Kate had been very concerned, but Emma and Carl were living life to the full, in perfect harmony. In the tumult of Berlin.

*

 

It was five days since Emma and Carl unexpectedly found themselves in Geneva: a tour of duty with Carl’s boss, Adam Trott. A special mission, during which Emma was permitted to accompany her husband as his secretary, a ploy they had used successfully before. Emma had telephoned her father from the hotel, and Oscar had taken the first train from Berne to meet them. They had been discreet, he thought, but was that true? Switzerland was rife with German spies, more so than any other country. It was in the restaurant, when Carl absented himself from the table for a moment, that she told him. Barbarossa. So that’s what they called it, the barbarians.

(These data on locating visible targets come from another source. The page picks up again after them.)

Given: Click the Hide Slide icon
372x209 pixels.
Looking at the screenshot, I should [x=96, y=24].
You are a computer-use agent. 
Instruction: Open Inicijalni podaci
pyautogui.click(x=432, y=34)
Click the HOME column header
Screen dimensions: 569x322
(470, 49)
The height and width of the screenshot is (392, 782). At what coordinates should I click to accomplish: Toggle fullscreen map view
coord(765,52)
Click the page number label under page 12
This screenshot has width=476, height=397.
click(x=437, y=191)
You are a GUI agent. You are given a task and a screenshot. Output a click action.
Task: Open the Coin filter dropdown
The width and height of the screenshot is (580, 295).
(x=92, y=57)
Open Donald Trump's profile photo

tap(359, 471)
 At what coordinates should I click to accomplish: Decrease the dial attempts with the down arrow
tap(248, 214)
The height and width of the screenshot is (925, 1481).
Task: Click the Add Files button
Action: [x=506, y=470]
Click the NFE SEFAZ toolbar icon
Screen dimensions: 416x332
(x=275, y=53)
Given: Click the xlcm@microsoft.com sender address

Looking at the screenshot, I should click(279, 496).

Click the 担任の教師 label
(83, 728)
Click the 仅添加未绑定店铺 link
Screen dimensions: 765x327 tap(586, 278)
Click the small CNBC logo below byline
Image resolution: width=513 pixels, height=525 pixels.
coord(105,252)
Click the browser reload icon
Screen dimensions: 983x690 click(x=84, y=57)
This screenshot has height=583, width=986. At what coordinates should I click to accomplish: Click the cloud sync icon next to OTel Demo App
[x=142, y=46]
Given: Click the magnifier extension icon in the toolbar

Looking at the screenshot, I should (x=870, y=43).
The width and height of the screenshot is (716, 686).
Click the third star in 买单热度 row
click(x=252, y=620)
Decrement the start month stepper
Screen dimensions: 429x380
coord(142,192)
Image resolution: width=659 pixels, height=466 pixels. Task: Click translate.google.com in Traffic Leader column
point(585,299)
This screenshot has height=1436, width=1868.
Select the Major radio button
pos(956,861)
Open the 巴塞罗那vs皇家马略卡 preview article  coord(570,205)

They had fallen silent when Carl reappeared, after which Emma made some remark about her mother. But her words kept pounding in his brain.

The train back to Berne took him past Nyon, Rolle, Morges, Lausanne. He noted the names of the stations, each one a small paradise, and was struck by the baffling ordinariness of everyday life as seen from his carriage window. Riding on a Swiss train often reminded him of being ill in bed as a child,
listening to the reassuring street noises – the rag-and-bone man’s cry, the refuse collector ringing his bell – and feeling soothed and snug. Not today, though. On this train, passing through innocent stations along the lake, with hayfields creeping up the mountainsides and sailing boats on the mirror of water, Emma’s whispered message weighed like a stone on his heart. The content defied the imagination, while the fact that he knew became ever more terrifying. The long-expected attack on Russia was finally to be launched. And he knew the date and the hour.